PROBLEM REQUIREMENTS>
Exactly the lines from the one holding "Çizim Araçları (236, 12)" through the final line of the data are wanted, copied as written.

Extracted records:
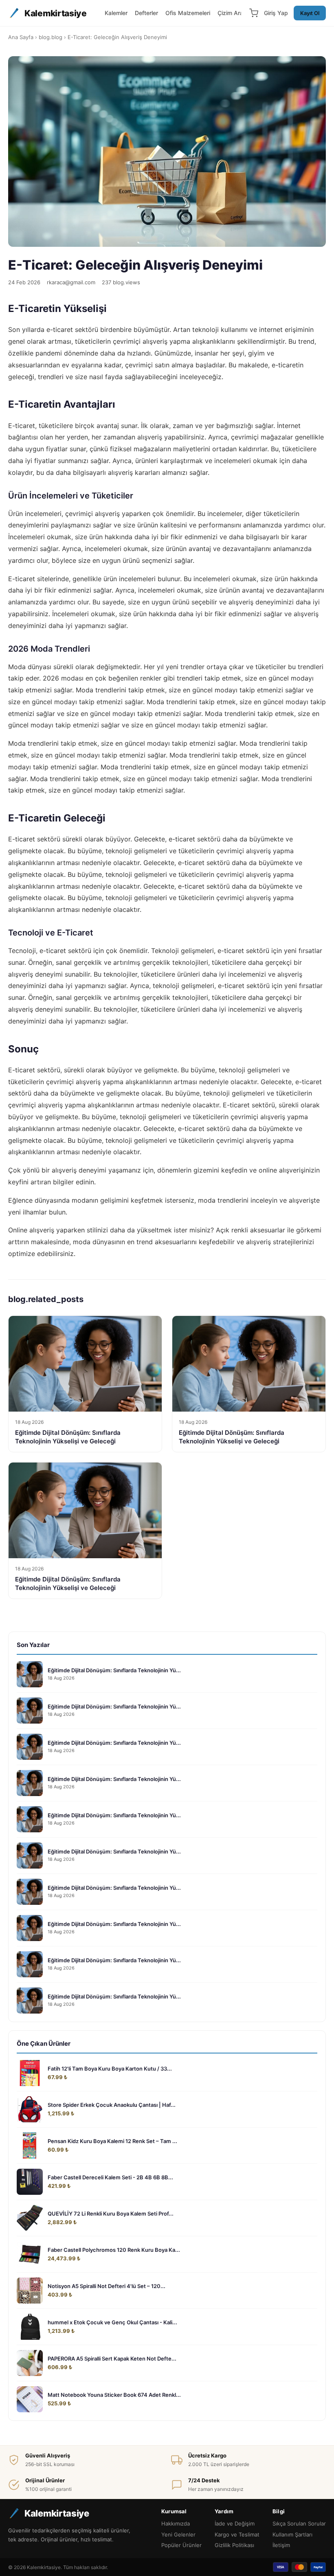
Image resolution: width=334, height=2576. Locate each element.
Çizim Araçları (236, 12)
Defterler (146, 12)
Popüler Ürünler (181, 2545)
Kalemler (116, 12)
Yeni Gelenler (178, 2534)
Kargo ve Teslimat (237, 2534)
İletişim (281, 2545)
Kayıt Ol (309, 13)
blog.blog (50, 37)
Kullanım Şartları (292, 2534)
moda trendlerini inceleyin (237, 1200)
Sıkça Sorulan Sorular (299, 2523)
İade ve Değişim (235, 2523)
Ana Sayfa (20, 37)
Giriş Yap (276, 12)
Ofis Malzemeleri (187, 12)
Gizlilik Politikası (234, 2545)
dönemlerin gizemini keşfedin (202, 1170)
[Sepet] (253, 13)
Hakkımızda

ANSWER SECTION>
Çizim Araçları (236, 12)
Defterler (146, 12)
Popüler Ürünler (181, 2545)
Kalemler (116, 12)
Yeni Gelenler (178, 2534)
Kargo ve Teslimat (237, 2534)
İletişim (281, 2545)
Kayıt Ol (309, 13)
blog.blog (50, 37)
Kullanım Şartları (292, 2534)
moda trendlerini inceleyin (237, 1200)
Sıkça Sorulan Sorular (299, 2523)
İade ve Değişim (235, 2523)
Ana Sayfa (20, 37)
Giriş Yap (276, 12)
Ofis Malzemeleri (187, 12)
Gizlilik Politikası (234, 2545)
dönemlerin gizemini keşfedin (202, 1170)
[Sepet] (253, 13)
Hakkımızda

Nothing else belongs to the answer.